Ekonomide yavaşlamanın belirginleşmesi ve sermayenin kaynak sıkıntısı çekmesi nedeniyle siyasi iktidarın yeni kaynak arayışlarına başladığını anlatan Bekar, bu doğrultuda Türkiye Varlık Fonu kurulurken, yine işçileri doğrudan ilgilendiren kıdem tazminatı fonunun kurulmasının da gündeme getirildiğini anlattı. Bekar, “100 milyar TL'nin üzerinde bir büyüklüğe ulaşan İşsizlik Fonu'nun amacı dışında kullanıldığı ve bu doğrultuda birçok adım atıldığı da bilinmektedir” dedi.

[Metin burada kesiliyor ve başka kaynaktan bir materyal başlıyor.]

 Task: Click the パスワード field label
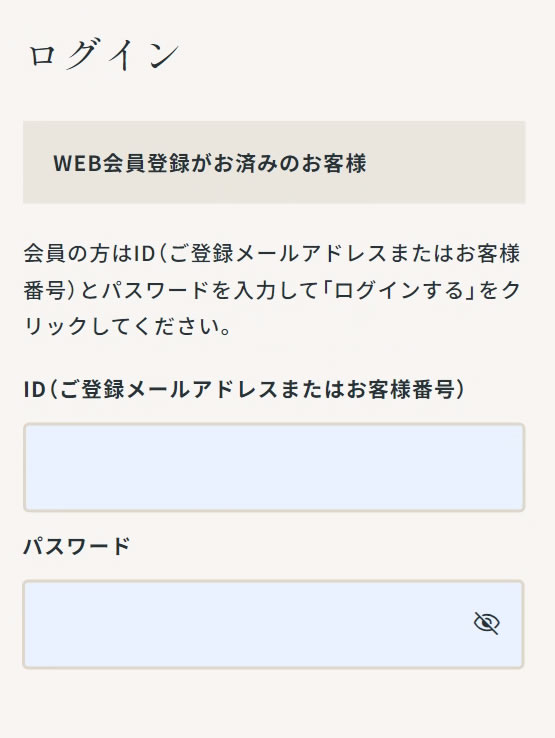[77, 546]
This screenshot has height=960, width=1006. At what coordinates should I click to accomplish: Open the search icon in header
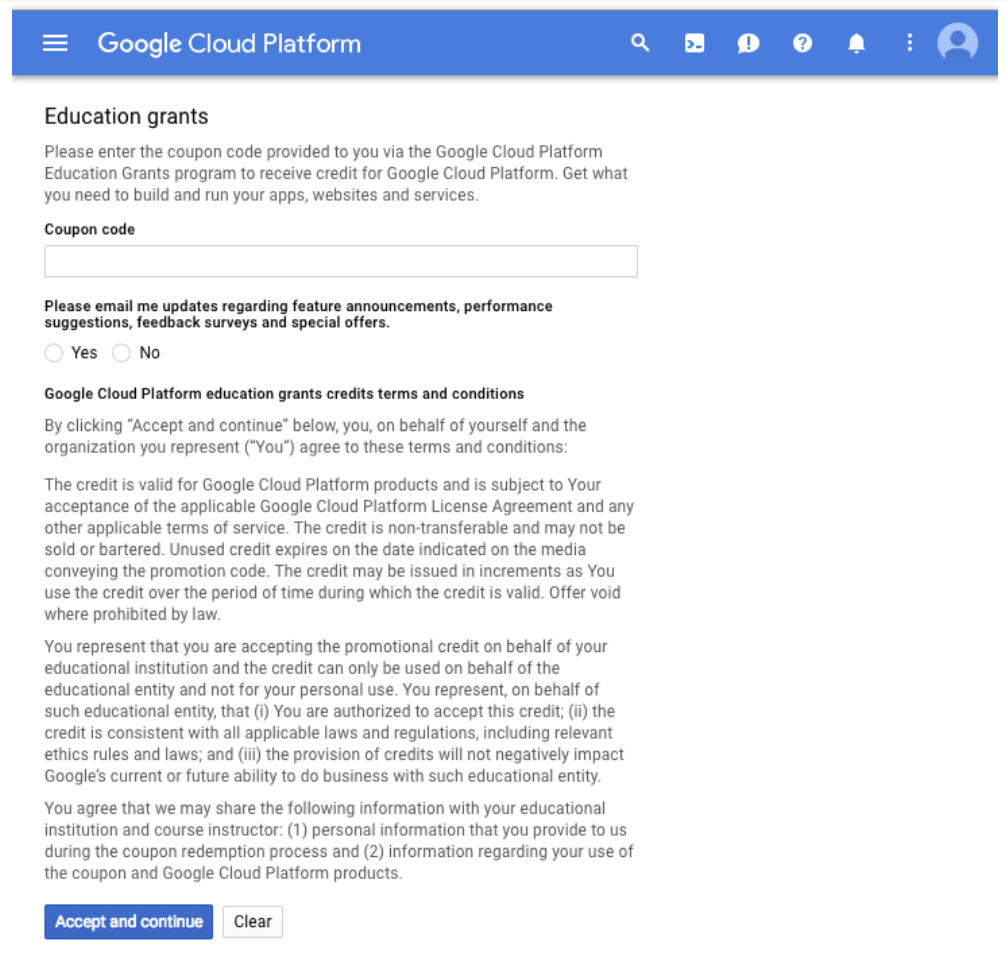pos(640,44)
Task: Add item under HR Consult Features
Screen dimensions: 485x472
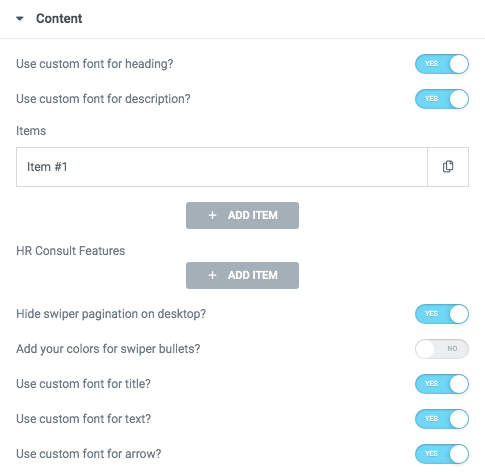Action: tap(242, 275)
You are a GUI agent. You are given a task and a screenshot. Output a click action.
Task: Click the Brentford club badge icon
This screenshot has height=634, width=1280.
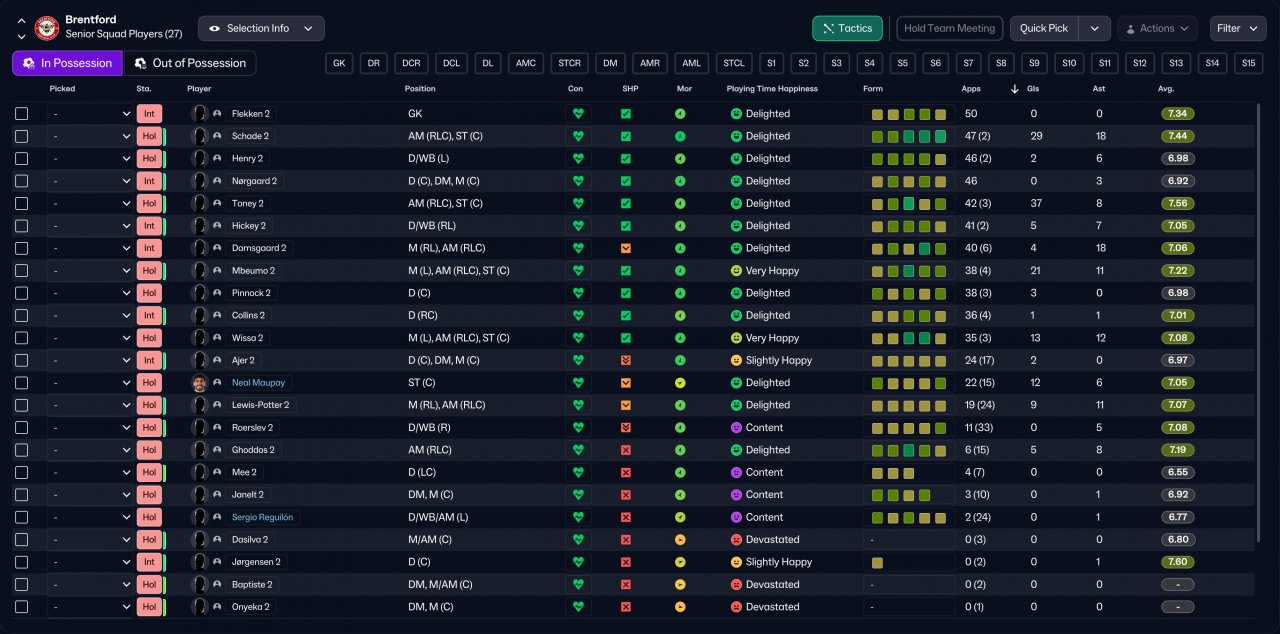point(47,28)
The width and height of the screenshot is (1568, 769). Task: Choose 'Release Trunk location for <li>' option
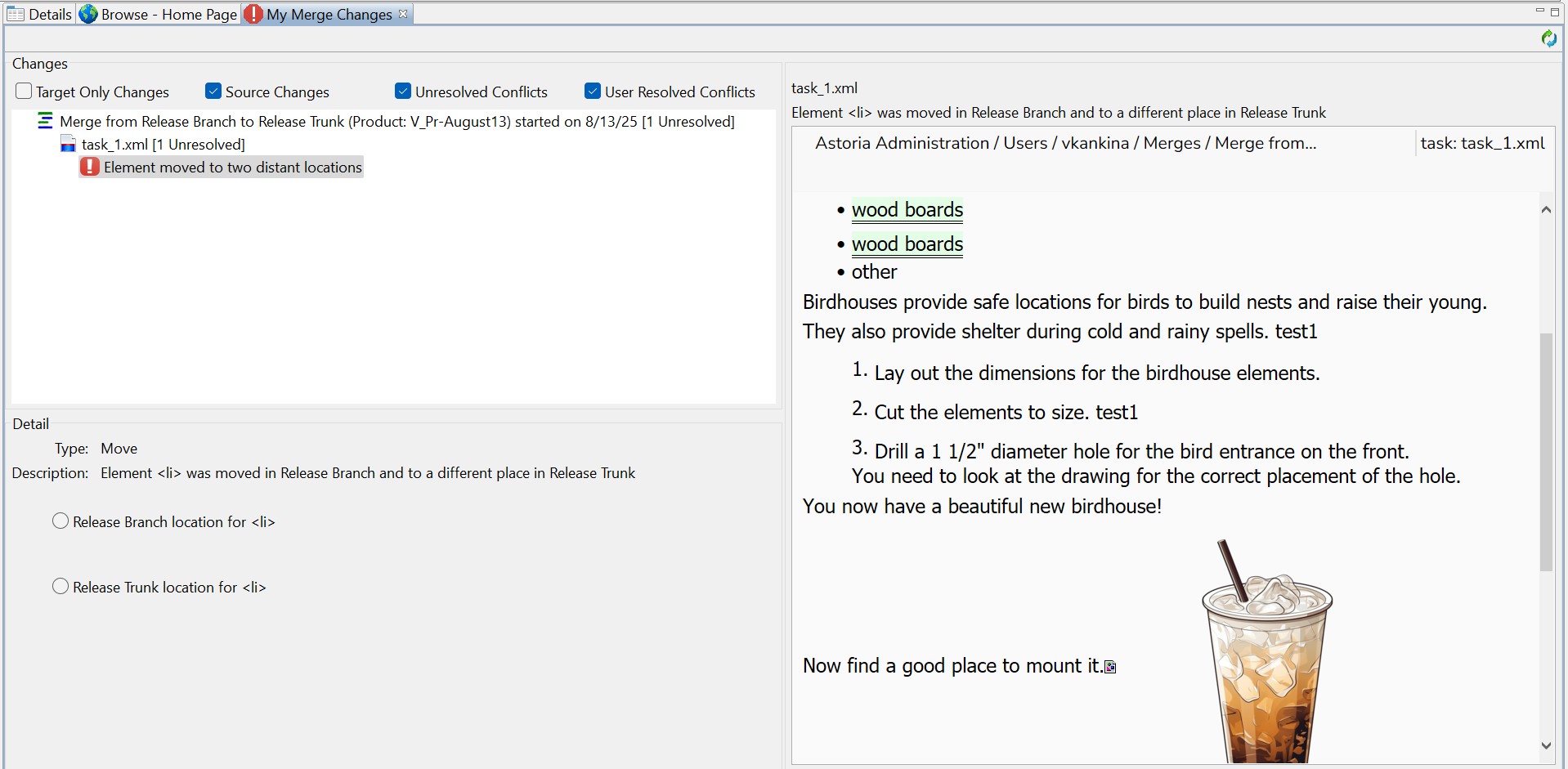[x=60, y=587]
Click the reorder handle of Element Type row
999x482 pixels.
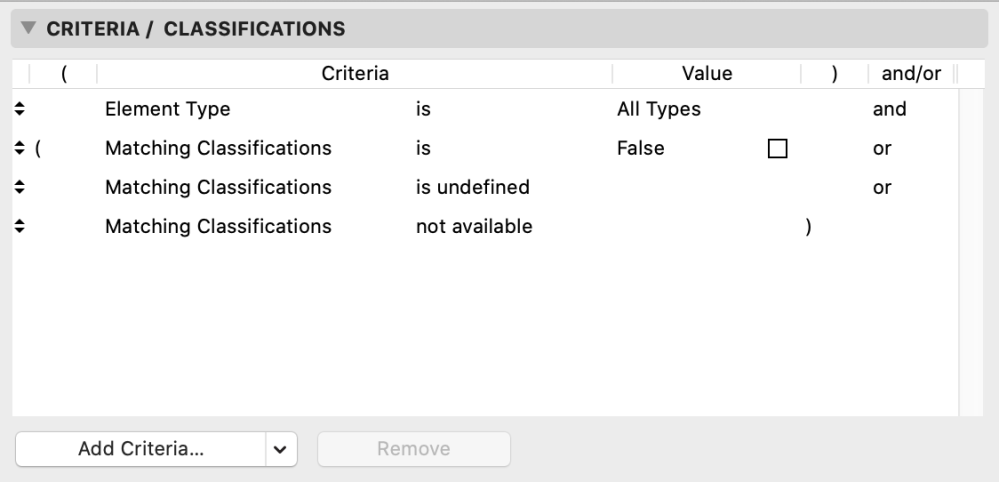click(x=20, y=110)
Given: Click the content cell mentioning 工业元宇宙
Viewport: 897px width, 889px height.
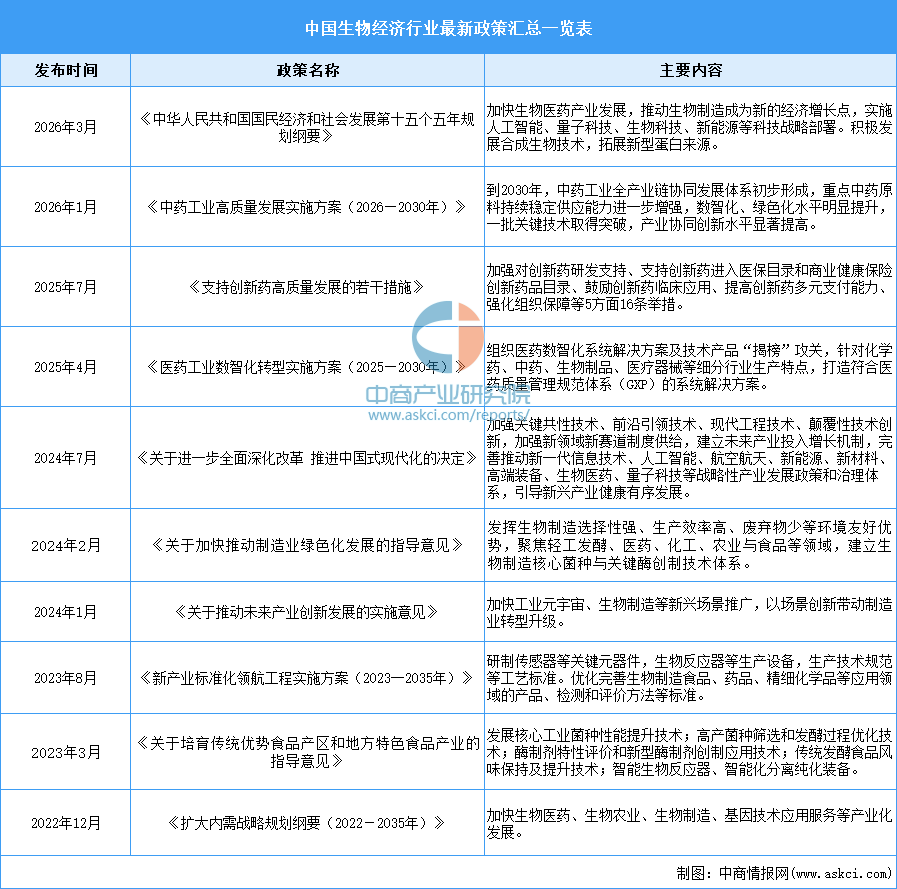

Hükümetin tüm bu yeni kaynak ve fon arayışlarında, zorunlu BES düzenlemesini yasalaştırarak önemli bir adım attığını dile getiren Bekar, çalışanların ücretlerinden yapılan kesintilerin zorunlu BES vasıtasıyla birikeceğini ve doğrudan hükümetin keyfi kullanımına aktarılacağını belirtti.

Bekar, “Bu uygulamanın bir diğer amacı ise sosyal güvenlik ve emeklilik sisteminin piyasalaştırılması ve özelleştirilmesidir. Devletin kamusal bir hak olarak sağladığı emeklilik sisteminin aşındırılması ve küçültülmesi, buna karşılık özel sigorta şirketlerinin desteklenerek finans sermayesinin teşvik edilmesi de amaçlanmaktadır.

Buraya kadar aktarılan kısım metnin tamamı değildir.